Menjelang tiga perayaan besar keagamaan dan nasional, yakni Imlek, Bulan Ramadhan, dan Idul Fitri 2026, masyarakat di Ngabang, Kabupaten Landak, Kalimantan Barat, kembali dihadapkan pada tantangan klasik: gejolak harga bahan pokok. Fenomena kenaikan harga ini, yang seringkali menjadi bayang-bayang setiap kali hari raya tiba, kini mulai terdeteksi lebih awal, memicu kekhawatiran di kalangan rumah tangga. Komoditas vital seperti bawang, minyak goreng, dan daging ayam menjadi sorotan utama karena telah menunjukkan tren kenaikan yang signifikan. Situasi ini mendorong Kepala Dinas Koperasi, Usaha Mikro, dan Perdagangan (Diskumdag) Kabupaten Landak, Gusti Agus Kurniawan, untuk angkat bicara, mengonfirmasi adanya lonjakan harga dan sekaligus menguraikan langkah-langkah antisipatif yang akan diambil pemerintah daerah guna menjaga stabilitas ekonomi dan ketersediaan pasokan bagi masyarakat.

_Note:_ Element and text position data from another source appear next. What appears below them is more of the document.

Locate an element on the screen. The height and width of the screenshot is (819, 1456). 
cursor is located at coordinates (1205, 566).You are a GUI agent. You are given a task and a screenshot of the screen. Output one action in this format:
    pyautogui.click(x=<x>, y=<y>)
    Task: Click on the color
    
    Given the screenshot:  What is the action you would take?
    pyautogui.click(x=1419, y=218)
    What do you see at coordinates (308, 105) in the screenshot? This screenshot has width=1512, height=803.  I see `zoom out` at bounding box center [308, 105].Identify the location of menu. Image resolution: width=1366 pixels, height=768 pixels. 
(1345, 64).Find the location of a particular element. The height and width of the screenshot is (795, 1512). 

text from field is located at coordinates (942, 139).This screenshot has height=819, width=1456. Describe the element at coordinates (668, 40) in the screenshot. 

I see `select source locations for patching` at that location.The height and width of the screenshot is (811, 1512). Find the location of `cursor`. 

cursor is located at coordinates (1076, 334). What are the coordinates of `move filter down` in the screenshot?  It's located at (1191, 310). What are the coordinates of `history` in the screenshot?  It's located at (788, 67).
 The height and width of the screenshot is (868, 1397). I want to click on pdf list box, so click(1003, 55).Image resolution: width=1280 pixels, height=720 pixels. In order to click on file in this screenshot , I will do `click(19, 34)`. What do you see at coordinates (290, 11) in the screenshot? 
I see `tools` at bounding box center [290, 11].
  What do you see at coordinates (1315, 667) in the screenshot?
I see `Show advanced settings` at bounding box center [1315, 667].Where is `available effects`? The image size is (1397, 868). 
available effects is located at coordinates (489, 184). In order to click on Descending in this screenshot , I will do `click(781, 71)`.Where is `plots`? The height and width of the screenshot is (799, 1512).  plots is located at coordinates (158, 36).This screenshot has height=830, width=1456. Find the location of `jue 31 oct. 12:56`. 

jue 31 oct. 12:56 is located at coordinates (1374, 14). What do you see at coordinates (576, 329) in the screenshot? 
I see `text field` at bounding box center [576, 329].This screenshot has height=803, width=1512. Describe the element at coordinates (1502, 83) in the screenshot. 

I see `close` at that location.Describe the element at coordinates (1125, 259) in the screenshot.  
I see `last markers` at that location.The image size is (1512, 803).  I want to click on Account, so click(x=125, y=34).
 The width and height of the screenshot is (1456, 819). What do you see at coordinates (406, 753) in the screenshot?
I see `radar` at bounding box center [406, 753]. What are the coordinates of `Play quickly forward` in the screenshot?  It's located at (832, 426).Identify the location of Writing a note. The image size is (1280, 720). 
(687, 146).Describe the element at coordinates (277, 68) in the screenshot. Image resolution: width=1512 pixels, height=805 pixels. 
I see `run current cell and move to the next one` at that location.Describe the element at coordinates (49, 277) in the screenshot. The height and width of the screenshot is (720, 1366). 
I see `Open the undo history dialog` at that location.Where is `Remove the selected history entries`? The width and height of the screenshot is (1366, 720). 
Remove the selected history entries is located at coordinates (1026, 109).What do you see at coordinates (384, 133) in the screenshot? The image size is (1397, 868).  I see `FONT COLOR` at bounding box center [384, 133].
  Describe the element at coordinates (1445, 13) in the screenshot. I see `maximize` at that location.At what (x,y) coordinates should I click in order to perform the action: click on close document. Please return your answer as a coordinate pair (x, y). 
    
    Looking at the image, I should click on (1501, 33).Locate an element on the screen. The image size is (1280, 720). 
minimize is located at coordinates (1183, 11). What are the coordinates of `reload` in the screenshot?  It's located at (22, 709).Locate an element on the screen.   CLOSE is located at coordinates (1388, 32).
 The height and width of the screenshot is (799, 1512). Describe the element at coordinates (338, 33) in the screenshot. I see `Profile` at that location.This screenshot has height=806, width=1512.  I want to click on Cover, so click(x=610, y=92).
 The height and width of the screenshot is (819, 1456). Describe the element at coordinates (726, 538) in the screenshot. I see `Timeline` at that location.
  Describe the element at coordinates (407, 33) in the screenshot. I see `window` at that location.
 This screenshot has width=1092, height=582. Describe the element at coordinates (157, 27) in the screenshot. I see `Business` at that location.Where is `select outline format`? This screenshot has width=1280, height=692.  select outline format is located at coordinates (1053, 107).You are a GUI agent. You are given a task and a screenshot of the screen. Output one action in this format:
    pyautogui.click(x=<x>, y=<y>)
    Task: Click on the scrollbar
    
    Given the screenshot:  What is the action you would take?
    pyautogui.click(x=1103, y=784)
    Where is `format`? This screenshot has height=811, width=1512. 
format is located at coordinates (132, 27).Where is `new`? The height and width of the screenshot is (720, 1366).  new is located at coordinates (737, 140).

Analisis mendalam menunjukkan bahwa kenaikan harga ini tidak terjadi secara merata, namun terfokus pada beberapa komoditas strategis yang permintaannya melonjak drastis menjelang perayaan. Bawang, sebagai salah satu bumbu dapur esensial, tercatat mengalami lonjakan harga paling substansial, mencapai sekitar Rp 5.000 per kilogram. Gusti Agus Kurniawan menjelaskan bahwa kenaikan harga bawang ini dipengaruhi oleh dinamika distribusi pasokan yang mayoritas berasal dari Pontianak, mengindikasikan adanya kerentanan dalam rantai pasok lokal. Sementara itu, minyak goreng dan daging ayam, dua komoditas lain yang sangat dibutuhkan, masing-masing juga mengalami kenaikan harga sekitar Rp 2.000. Pola kenaikan ini selaras dengan laporan dari berbagai daerah lain di Indonesia, di mana menjelang Ramadhan dan hari raya besar, harga bahan pokok lain seperti cabai rawit bisa melonjak drastis dari Rp 30-45 ribu menjadi Rp 60 ribu bahkan hingga Rp 100 ribu per kilogram, atau telur, daging sapi, beras premium, dan sayuran yang juga ikut merangkak naik, seringkali memicu keluhan dari warga.